La photographie de Mélanie-Jane Frey

Mélanie-Jane Frey a ce grain de folie, cette spontanéité et cette énergie débordante qui la rend à part entière! Tellement dynamique et talentueuse qu’elle a a déjà vécu mille vies! Après 20 ans comme grand reporter photo-journaliste à photographier des sujets aussi diverses que les campagnes présidentielles de 2002, 2007 et 2012 pour des grands journaux comme Le Monde, Le JDD ou Marianne, l’islamisation des femmes en Irak ou le Sida en Côte d’Ivoire, elle se recentre aujourd’hui sur sa démarche artistique et devient une spécialiste hors-pair des procédés anciens. Elle crée son studio « Studio Ambrotype & Co » en 2017 dans le quartier de Belleville et propose des séances de portraits originales aux sels d’argent. Retour à un travail manuel, aux techniques historiques. Elle travaille principalement le collodion humide sur plaque de verre ou d’aluminium avec une chambre photographique (procédé datant du 19ème siècle). Mais ce n’est pas tout ! Elle court aussi des festivals comme celui de « Celebration Days Festival » cette année à Cernoy (une sorte de Woodstock moderne), propose des Masterclass en ligne, mais aussi des stages collodion humide! Aujourd’hui je vous propose de la suivre, d’écouter son point de vue sur la photo numérique et argentique, la place de la femme en photo, et de profiter de son talent de pédagogue autour d’une interview qu’elle m’a si gentiment accordée cet été !

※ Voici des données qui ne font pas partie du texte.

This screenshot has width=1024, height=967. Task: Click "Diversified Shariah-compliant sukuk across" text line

Qui est Mélanie-Jane Frey ?

Mélanie-Jane Frey débute la photo à 13 ans. A 17 ans, elle travaille déjà pour la presse! Elle côtoie le milieu des professionnels de la photographie lors d’un stage à l’agence Magnum à Paris. Oui oui rien que ça! Mais Mélanie-Jane est aussi attirée par les liens sociaux, les relations humaines, l’Histoire. Elle veut être témoin des changements historiques et immortaliser ce qui est éphémère ou va disparaître. Elle est naturellement attirée par le métier de journaliste. Elle fera des études d’Histoire (Paris – Sorbonne) – options Sciences Politiques et Histoire de l’Art (diplomée en 1997). Mais la photo ne la quitte pas pour autant. Bien au contraire! La créativité sera toujours une composante essentielle de sa vie. Elle gardera une dimension artistique et mêlera Histoire et photo : elle deviendra photo-journaliste. Elle fera ensuite ses débuts (1999-2001) comme correspondante à Rome en Italie et au Vatican où elle apprend les rudiments du métier auprès de la presse internationale mais de façon autodidacte.

FACING GOD – Mélanie-Jane FREY (c)

Portraits de personnalités et hommes politiques

Rapidement, ses compétences de photographe et son regard particulier sont employés par des entreprises et des ONG qui cherchent des images de qualité et originales pour communiquer sur leurs activités et leurs équipes. De retour à Paris en 2001, elle couvre sa première élection présidentielle en 2002 puis en 2007 et 2012, notamment pour le Figaro Magazine, Le Monde, le JDD et Marianne… La presse française et internationale l’emploie pour la photo politique, les portraits de personnalités, et le grand reportage.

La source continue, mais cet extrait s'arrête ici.